**Problem statement**
Start at the first line of the material. Repeat each line exactly through the one containing "1568x557 pixels.", then stop.

##############################

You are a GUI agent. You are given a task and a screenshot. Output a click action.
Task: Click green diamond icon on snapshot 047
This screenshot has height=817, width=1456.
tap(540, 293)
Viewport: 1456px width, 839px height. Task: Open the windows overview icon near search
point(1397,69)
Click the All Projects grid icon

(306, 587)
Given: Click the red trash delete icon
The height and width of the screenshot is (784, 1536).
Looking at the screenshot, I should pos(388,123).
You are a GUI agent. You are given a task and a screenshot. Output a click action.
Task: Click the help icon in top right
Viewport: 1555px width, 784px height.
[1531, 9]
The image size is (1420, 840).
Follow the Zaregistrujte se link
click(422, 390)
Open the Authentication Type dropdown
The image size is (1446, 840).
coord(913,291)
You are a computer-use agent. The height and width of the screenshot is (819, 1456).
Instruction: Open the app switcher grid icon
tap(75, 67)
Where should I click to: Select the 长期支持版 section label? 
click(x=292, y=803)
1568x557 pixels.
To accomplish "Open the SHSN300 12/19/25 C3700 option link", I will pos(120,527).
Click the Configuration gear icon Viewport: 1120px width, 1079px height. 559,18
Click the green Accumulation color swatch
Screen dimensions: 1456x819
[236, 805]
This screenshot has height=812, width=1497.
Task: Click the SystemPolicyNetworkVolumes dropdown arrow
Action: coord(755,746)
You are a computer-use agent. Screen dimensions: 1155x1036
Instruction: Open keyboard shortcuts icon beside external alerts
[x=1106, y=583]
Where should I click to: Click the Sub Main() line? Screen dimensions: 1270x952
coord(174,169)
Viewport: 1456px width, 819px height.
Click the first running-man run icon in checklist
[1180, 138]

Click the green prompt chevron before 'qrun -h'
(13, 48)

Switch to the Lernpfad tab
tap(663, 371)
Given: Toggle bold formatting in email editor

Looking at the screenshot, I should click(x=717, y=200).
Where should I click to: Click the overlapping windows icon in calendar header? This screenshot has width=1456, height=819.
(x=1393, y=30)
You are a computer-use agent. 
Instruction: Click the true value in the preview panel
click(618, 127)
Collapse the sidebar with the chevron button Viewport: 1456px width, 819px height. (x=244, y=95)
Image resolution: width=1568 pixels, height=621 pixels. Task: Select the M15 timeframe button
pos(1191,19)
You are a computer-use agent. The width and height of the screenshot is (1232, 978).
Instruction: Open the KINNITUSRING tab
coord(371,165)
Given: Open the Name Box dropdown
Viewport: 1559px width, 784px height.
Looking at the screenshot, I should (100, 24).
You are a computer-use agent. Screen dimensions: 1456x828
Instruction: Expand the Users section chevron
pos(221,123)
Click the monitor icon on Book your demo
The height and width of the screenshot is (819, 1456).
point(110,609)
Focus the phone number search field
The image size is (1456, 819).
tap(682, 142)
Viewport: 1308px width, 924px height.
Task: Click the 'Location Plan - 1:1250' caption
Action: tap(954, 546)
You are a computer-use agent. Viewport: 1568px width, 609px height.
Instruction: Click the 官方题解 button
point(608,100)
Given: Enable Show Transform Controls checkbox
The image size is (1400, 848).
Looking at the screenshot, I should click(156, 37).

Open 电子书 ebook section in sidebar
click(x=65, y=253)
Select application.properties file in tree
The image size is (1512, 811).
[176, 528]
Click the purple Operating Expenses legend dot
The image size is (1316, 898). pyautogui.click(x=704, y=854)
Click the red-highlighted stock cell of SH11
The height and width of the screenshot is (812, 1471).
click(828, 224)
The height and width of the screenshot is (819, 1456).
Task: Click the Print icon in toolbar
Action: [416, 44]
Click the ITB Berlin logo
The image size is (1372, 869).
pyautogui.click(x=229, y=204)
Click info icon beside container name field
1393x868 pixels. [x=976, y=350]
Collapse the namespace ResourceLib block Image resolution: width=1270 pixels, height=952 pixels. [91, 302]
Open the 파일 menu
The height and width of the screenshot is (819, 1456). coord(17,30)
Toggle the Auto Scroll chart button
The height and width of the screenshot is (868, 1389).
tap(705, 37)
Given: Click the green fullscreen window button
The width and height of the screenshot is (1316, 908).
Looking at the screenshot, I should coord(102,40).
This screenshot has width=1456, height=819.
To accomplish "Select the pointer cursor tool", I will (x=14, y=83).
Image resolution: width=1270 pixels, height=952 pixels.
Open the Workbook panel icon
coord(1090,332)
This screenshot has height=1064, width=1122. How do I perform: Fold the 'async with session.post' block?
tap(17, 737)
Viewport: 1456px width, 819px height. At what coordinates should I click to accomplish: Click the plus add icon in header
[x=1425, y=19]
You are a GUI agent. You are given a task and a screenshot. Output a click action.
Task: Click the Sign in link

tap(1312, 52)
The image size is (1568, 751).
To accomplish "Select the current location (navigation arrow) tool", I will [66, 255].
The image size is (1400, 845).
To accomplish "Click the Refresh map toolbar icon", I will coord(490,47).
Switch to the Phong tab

##############################

**Answer for the task**
You are a GUI agent. You are given a task and a screenshot. Output a click action.
Task: Click green diamond icon on snapshot 047
This screenshot has height=817, width=1456.
tap(540, 293)
Viewport: 1456px width, 839px height. Task: Open the windows overview icon near search
point(1397,69)
Click the All Projects grid icon

(306, 587)
Given: Click the red trash delete icon
The height and width of the screenshot is (784, 1536).
Looking at the screenshot, I should pos(388,123).
You are a GUI agent. You are given a task and a screenshot. Output a click action.
Task: Click the help icon in top right
Viewport: 1555px width, 784px height.
[1531, 9]
The image size is (1420, 840).
Follow the Zaregistrujte se link
click(422, 390)
Open the Authentication Type dropdown
The image size is (1446, 840).
coord(913,291)
You are a computer-use agent. The height and width of the screenshot is (819, 1456).
Instruction: Open the app switcher grid icon
tap(75, 67)
Where should I click to: Select the 长期支持版 section label? 
click(x=292, y=803)
1568x557 pixels.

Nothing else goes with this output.